Un choix assumé : quitter l'emploi pour acheter du temps
À 49 ans, Nguyen Thi Kim Trinh a fait un choix radical : mettre fin à son activité salariée pour consacrer sa vie au voyage. Ancienne employée d'une société étrangère, elle a transformé une habitude — partir longuement lors du Nouvel An lunaire — en projet de vie. Sa trajectoire illustre une retraite anticipée fondée sur des arbitrages financiers et personnels précis.
Les chiffres et les actes
Avant de rompre avec son emploi, elle a organisé ses ressources de sorte à ne plus être inquiète pour « la nourriture, les vêtements et le logement ». Depuis deux ans, elle a quitté définitivement le monde du travail : elle a remis sa démission un matin et a pris l'avion pour Paris le soir même, entamant un périple européen de quatre mois. À ce jour, elle affirme avoir visité 29 pays sur 5 continents.
- Âge : 49 ans.
- Pays visités : 29.
- Continents : 5.
- Revenu refusé : plus de 40 millions de dongs par mois (proposition de traduction).
« J'ai choisi de vivre seule. Avant de prendre ma retraite, j'ai pris toutes les dispositions financières nécessaires et je n'ai plus à me soucier de la nourriture, des vêtements et du logement. »
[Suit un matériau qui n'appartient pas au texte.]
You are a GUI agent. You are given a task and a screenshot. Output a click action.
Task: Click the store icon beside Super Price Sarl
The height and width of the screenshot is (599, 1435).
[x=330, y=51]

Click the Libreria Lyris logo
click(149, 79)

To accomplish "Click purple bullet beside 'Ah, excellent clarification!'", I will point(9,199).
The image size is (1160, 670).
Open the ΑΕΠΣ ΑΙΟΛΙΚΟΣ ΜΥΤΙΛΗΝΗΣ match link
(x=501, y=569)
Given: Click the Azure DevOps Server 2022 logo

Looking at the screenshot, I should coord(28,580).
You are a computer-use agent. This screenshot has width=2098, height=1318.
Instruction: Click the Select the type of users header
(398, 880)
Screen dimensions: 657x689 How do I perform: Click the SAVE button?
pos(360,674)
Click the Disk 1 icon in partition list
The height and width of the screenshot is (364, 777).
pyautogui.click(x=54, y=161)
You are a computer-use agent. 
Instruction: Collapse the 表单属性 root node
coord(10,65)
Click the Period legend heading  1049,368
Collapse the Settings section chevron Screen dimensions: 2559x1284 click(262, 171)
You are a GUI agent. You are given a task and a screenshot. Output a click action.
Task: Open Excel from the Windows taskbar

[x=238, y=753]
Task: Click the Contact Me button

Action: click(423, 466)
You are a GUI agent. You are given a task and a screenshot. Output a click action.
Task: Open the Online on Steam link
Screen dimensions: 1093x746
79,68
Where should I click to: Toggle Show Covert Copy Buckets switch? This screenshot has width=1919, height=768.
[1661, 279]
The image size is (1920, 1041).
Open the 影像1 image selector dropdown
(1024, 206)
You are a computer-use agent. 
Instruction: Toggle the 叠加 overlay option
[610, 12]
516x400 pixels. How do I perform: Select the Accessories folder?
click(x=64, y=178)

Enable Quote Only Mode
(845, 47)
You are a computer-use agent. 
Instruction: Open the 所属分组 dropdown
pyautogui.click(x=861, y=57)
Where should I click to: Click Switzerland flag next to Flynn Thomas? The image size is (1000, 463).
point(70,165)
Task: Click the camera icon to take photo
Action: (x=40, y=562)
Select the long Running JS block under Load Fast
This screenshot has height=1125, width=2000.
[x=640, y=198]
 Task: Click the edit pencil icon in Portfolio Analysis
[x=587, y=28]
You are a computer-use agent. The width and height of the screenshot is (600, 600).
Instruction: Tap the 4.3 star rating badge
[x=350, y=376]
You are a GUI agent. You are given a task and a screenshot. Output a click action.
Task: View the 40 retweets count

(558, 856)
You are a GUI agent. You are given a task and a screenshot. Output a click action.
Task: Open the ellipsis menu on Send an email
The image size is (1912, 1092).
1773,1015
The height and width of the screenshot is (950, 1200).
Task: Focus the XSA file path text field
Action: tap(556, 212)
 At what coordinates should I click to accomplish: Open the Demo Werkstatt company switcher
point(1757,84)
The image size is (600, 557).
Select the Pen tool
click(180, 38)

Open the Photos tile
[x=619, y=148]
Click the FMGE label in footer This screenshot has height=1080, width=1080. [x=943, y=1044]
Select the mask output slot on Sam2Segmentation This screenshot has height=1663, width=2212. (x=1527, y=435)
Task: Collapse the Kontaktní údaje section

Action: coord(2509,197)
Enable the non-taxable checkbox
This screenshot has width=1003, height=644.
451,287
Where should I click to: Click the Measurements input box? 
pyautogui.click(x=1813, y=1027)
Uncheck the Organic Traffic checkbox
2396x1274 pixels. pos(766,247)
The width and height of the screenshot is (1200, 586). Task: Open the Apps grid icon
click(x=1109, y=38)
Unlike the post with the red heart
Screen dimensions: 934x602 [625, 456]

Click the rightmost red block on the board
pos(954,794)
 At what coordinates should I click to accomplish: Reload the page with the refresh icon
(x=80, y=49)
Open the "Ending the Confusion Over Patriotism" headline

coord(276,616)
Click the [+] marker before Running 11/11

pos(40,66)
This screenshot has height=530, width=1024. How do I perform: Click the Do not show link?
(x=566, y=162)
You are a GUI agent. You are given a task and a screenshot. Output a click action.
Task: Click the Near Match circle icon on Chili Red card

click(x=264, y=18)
Un mode de vie nomade et réfléchi
Son itinéraire n'est pas improvisé : elle dit choisir les lieux selon la saison et la qualité de vie, restant « jusqu'à ce que je veuille partir ». Après l'Europe, elle s'est rendue en Turquie, au Maroc, au Laos, puis a passé des périodes prolongées au Vietnam (Phu Quoc, Da Nang, Hoi An). Elle a même acheté une moto pour explorer les provinces du centre et les régions du nord-est et nord-ouest, cherchant des séjours plus longs que les simples vacances.
Les enseignements pour la retraite
Ce parcours met en lumière plusieurs points utiles pour qui prépare une retraite anticipée :
- la nécessité d'anticiper financièrement pour couvrir les besoins de base ;
- le rôle d'arbitrages professionnels (refuser un contrat rémunéré) pour préserver du temps libre ;
- la recherche d'une qualité de vie plutôt que d'un niveau de consommation maximal.
Tableau synthétique
| Élément | Valeur |
|---|---|
| Âge | 49 ans |
| Pays visités | 29 |
| Continents | 5 |
| Proposition de travail refusée | > 40 millions de dongs / mois |
Conséquences et limites du modèle
Le récit illustre une aspiration partagée : être libre de son temps. Mais il reste un exemple individuel, rendu possible par des ressources accumulées et par le renoncement à des revenus élevés. Pour la plupart des actifs, la question demeure de savoir comment sécuriser un niveau de vie similaire sans mettre en péril les droits sociaux (retraite obligatoire, assurance santé). La conversion d'une épargne en « revenu-temps » suppose une planification stricte et, selon les systèmes nationaux, peut avoir des conséquences sur les pensions futures.
Qu'il s'agisse d'une trajectoire inspirante ou inatteignable, l'histoire de Mme Trinh pose une question plus large : comment concilier désir d'émancipation temporelle et réalités économiques ? Les réponses diffèrent selon les droits sociaux en place, l'épargne accumulée et les priorités personnelles. Pour ceux qui envisagent une retraite anticipée, son expérience rappelle l'importance de chiffrer précisément les besoins et d'anticiper les choix — géographiques, professionnels et patrimoniaux — qui conditionneront la viabilité du projet.